[Kelime ve öğe konum verileri]
+--
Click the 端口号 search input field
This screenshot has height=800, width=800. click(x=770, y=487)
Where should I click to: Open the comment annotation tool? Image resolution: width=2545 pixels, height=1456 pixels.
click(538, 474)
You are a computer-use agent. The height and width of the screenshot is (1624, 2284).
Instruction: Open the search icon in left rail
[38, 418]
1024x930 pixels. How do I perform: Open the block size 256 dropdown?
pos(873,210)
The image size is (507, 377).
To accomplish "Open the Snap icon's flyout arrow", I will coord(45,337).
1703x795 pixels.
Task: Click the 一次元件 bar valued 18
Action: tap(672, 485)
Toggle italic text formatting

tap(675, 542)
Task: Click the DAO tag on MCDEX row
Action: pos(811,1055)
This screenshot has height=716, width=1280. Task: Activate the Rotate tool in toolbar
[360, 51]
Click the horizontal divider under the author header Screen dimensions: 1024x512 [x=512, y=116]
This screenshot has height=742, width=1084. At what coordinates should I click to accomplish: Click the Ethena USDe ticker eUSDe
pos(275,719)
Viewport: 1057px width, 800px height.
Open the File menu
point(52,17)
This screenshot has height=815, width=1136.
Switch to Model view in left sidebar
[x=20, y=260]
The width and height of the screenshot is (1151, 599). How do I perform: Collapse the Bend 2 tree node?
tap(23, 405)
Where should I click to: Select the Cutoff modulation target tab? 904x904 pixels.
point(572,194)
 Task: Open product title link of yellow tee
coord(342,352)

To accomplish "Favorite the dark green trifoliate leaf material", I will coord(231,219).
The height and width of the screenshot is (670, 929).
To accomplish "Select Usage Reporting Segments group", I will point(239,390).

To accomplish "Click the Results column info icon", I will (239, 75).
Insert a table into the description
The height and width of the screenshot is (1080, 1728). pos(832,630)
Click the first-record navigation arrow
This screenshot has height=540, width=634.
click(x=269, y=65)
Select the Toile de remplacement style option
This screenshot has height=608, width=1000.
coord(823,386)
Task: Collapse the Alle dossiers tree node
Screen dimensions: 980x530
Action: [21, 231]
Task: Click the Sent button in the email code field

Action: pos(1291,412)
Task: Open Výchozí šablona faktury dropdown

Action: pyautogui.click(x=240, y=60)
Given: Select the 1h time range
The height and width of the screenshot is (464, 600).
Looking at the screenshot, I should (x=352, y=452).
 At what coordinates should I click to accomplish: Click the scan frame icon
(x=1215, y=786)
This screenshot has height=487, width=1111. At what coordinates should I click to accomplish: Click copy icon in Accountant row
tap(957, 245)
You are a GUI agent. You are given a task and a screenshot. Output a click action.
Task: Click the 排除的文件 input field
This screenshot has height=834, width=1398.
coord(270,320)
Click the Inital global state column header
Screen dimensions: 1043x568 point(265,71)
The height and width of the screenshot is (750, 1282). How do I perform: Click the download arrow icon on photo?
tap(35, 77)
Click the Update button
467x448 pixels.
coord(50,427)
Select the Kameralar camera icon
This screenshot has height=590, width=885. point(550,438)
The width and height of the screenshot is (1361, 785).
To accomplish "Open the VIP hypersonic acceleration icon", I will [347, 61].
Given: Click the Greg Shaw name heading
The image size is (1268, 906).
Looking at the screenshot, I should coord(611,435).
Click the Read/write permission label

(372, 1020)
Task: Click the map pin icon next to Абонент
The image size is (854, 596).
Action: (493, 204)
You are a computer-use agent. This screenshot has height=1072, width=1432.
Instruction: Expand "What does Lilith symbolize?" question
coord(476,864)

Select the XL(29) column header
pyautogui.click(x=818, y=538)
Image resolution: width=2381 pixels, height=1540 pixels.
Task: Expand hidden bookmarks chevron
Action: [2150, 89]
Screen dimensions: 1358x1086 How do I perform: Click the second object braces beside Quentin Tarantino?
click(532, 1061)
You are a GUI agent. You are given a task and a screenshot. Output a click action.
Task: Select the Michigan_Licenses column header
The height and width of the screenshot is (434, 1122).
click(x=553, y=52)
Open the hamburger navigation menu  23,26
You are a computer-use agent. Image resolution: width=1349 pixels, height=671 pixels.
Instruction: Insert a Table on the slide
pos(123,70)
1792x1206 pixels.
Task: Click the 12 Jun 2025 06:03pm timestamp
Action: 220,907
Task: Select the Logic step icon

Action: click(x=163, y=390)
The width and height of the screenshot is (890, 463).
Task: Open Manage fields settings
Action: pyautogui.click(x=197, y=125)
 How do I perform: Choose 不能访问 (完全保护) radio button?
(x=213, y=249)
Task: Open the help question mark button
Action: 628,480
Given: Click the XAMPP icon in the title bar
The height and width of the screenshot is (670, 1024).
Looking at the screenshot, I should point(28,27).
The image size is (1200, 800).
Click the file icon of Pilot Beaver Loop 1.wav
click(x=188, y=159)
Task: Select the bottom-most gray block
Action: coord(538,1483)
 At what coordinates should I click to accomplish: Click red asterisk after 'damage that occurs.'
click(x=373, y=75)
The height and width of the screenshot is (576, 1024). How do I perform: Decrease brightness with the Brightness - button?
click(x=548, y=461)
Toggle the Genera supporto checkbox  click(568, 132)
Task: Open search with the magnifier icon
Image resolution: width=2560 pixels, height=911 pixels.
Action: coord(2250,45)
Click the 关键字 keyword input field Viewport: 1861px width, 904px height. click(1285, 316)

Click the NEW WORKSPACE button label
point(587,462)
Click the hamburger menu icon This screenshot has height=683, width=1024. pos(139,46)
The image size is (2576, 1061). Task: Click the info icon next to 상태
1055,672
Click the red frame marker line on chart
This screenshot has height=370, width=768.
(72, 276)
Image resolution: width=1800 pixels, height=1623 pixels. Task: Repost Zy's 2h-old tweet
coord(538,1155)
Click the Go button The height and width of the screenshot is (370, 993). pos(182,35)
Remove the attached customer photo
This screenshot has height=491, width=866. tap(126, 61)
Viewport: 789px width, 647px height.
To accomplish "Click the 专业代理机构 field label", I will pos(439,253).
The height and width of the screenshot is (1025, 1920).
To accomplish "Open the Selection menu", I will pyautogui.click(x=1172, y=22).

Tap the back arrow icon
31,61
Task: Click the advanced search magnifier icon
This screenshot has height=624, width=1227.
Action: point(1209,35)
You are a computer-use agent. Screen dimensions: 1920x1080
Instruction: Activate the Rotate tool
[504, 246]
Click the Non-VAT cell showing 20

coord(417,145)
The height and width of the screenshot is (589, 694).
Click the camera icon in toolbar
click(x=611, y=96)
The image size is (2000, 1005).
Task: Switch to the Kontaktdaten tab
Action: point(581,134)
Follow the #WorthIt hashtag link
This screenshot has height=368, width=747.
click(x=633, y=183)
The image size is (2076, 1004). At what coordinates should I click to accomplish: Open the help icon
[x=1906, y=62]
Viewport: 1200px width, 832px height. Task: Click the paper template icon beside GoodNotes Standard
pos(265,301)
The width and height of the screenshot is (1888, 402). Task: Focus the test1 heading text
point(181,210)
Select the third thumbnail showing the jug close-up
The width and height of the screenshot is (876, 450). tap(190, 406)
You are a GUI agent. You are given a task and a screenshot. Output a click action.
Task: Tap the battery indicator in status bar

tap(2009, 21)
+--
Yapılacak görev :: Yukarıdaki öğelerin tüm satırlarını hiçbir değişiklik yapmadan aynen yazın.

Sorunun yanıtı ::
Click the 端口号 search input field
This screenshot has height=800, width=800. click(x=770, y=487)
Where should I click to: Open the comment annotation tool? Image resolution: width=2545 pixels, height=1456 pixels.
click(538, 474)
You are a computer-use agent. The height and width of the screenshot is (1624, 2284).
Instruction: Open the search icon in left rail
[38, 418]
1024x930 pixels. How do I perform: Open the block size 256 dropdown?
pos(873,210)
The image size is (507, 377).
To accomplish "Open the Snap icon's flyout arrow", I will coord(45,337).
1703x795 pixels.
Task: Click the 一次元件 bar valued 18
Action: tap(672, 485)
Toggle italic text formatting

tap(675, 542)
Task: Click the DAO tag on MCDEX row
Action: pos(811,1055)
This screenshot has height=716, width=1280. Task: Activate the Rotate tool in toolbar
[360, 51]
Click the horizontal divider under the author header Screen dimensions: 1024x512 [x=512, y=116]
This screenshot has height=742, width=1084. At what coordinates should I click to accomplish: Click the Ethena USDe ticker eUSDe
pos(275,719)
Viewport: 1057px width, 800px height.
Open the File menu
point(52,17)
This screenshot has height=815, width=1136.
Switch to Model view in left sidebar
[x=20, y=260]
The width and height of the screenshot is (1151, 599). How do I perform: Collapse the Bend 2 tree node?
tap(23, 405)
Where should I click to: Select the Cutoff modulation target tab? 904x904 pixels.
point(572,194)
 Task: Open product title link of yellow tee
coord(342,352)

To accomplish "Favorite the dark green trifoliate leaf material", I will coord(231,219).
The height and width of the screenshot is (670, 929).
To accomplish "Select Usage Reporting Segments group", I will point(239,390).

To accomplish "Click the Results column info icon", I will (239, 75).
Insert a table into the description
The height and width of the screenshot is (1080, 1728). pos(832,630)
Click the first-record navigation arrow
This screenshot has height=540, width=634.
click(x=269, y=65)
Select the Toile de remplacement style option
This screenshot has height=608, width=1000.
coord(823,386)
Task: Collapse the Alle dossiers tree node
Screen dimensions: 980x530
Action: [21, 231]
Task: Click the Sent button in the email code field

Action: pos(1291,412)
Task: Open Výchozí šablona faktury dropdown

Action: pyautogui.click(x=240, y=60)
Given: Select the 1h time range
The height and width of the screenshot is (464, 600).
Looking at the screenshot, I should (x=352, y=452).
 At what coordinates should I click to accomplish: Click the scan frame icon
(x=1215, y=786)
This screenshot has height=487, width=1111. At what coordinates should I click to accomplish: Click copy icon in Accountant row
tap(957, 245)
You are a GUI agent. You are given a task and a screenshot. Output a click action.
Task: Click the 排除的文件 input field
This screenshot has height=834, width=1398.
coord(270,320)
Click the Inital global state column header
Screen dimensions: 1043x568 point(265,71)
The height and width of the screenshot is (750, 1282). How do I perform: Click the download arrow icon on photo?
tap(35, 77)
Click the Update button
467x448 pixels.
coord(50,427)
Select the Kameralar camera icon
This screenshot has height=590, width=885. point(550,438)
The width and height of the screenshot is (1361, 785).
To accomplish "Open the VIP hypersonic acceleration icon", I will [347, 61].
Given: Click the Greg Shaw name heading
The image size is (1268, 906).
Looking at the screenshot, I should coord(611,435).
Click the Read/write permission label

(372, 1020)
Task: Click the map pin icon next to Абонент
The image size is (854, 596).
Action: (493, 204)
You are a computer-use agent. This screenshot has height=1072, width=1432.
Instruction: Expand "What does Lilith symbolize?" question
coord(476,864)

Select the XL(29) column header
pyautogui.click(x=818, y=538)
Image resolution: width=2381 pixels, height=1540 pixels.
Task: Expand hidden bookmarks chevron
Action: [2150, 89]
Screen dimensions: 1358x1086 How do I perform: Click the second object braces beside Quentin Tarantino?
click(532, 1061)
You are a GUI agent. You are given a task and a screenshot. Output a click action.
Task: Select the Michigan_Licenses column header
The height and width of the screenshot is (434, 1122).
click(x=553, y=52)
Open the hamburger navigation menu  23,26
You are a computer-use agent. Image resolution: width=1349 pixels, height=671 pixels.
Instruction: Insert a Table on the slide
pos(123,70)
1792x1206 pixels.
Task: Click the 12 Jun 2025 06:03pm timestamp
Action: 220,907
Task: Select the Logic step icon

Action: click(x=163, y=390)
The width and height of the screenshot is (890, 463).
Task: Open Manage fields settings
Action: pyautogui.click(x=197, y=125)
 How do I perform: Choose 不能访问 (完全保护) radio button?
(x=213, y=249)
Task: Open the help question mark button
Action: 628,480
Given: Click the XAMPP icon in the title bar
The height and width of the screenshot is (670, 1024).
Looking at the screenshot, I should point(28,27).
The image size is (1200, 800).
Click the file icon of Pilot Beaver Loop 1.wav
click(x=188, y=159)
Task: Select the bottom-most gray block
Action: coord(538,1483)
 At what coordinates should I click to accomplish: Click red asterisk after 'damage that occurs.'
click(x=373, y=75)
The height and width of the screenshot is (576, 1024). How do I perform: Decrease brightness with the Brightness - button?
click(x=548, y=461)
Toggle the Genera supporto checkbox  click(568, 132)
Task: Open search with the magnifier icon
Image resolution: width=2560 pixels, height=911 pixels.
Action: coord(2250,45)
Click the 关键字 keyword input field Viewport: 1861px width, 904px height. click(1285, 316)

Click the NEW WORKSPACE button label
point(587,462)
Click the hamburger menu icon This screenshot has height=683, width=1024. pos(139,46)
The image size is (2576, 1061). Task: Click the info icon next to 상태
1055,672
Click the red frame marker line on chart
This screenshot has height=370, width=768.
(72, 276)
Image resolution: width=1800 pixels, height=1623 pixels. Task: Repost Zy's 2h-old tweet
coord(538,1155)
Click the Go button The height and width of the screenshot is (370, 993). pos(182,35)
Remove the attached customer photo
This screenshot has height=491, width=866. tap(126, 61)
Viewport: 789px width, 647px height.
To accomplish "Click the 专业代理机构 field label", I will pos(439,253).
The height and width of the screenshot is (1025, 1920).
To accomplish "Open the Selection menu", I will pyautogui.click(x=1172, y=22).

Tap the back arrow icon
31,61
Task: Click the advanced search magnifier icon
This screenshot has height=624, width=1227.
Action: point(1209,35)
You are a computer-use agent. Screen dimensions: 1920x1080
Instruction: Activate the Rotate tool
[504, 246]
Click the Non-VAT cell showing 20

coord(417,145)
The height and width of the screenshot is (589, 694).
Click the camera icon in toolbar
click(x=611, y=96)
The image size is (2000, 1005).
Task: Switch to the Kontaktdaten tab
Action: point(581,134)
Follow the #WorthIt hashtag link
This screenshot has height=368, width=747.
click(x=633, y=183)
The image size is (2076, 1004). At what coordinates should I click to accomplish: Open the help icon
[x=1906, y=62]
Viewport: 1200px width, 832px height. Task: Click the paper template icon beside GoodNotes Standard
pos(265,301)
The width and height of the screenshot is (1888, 402). Task: Focus the test1 heading text
point(181,210)
Select the third thumbnail showing the jug close-up
The width and height of the screenshot is (876, 450). tap(190, 406)
You are a GUI agent. You are given a task and a screenshot. Output a click action.
Task: Tap the battery indicator in status bar

tap(2009, 21)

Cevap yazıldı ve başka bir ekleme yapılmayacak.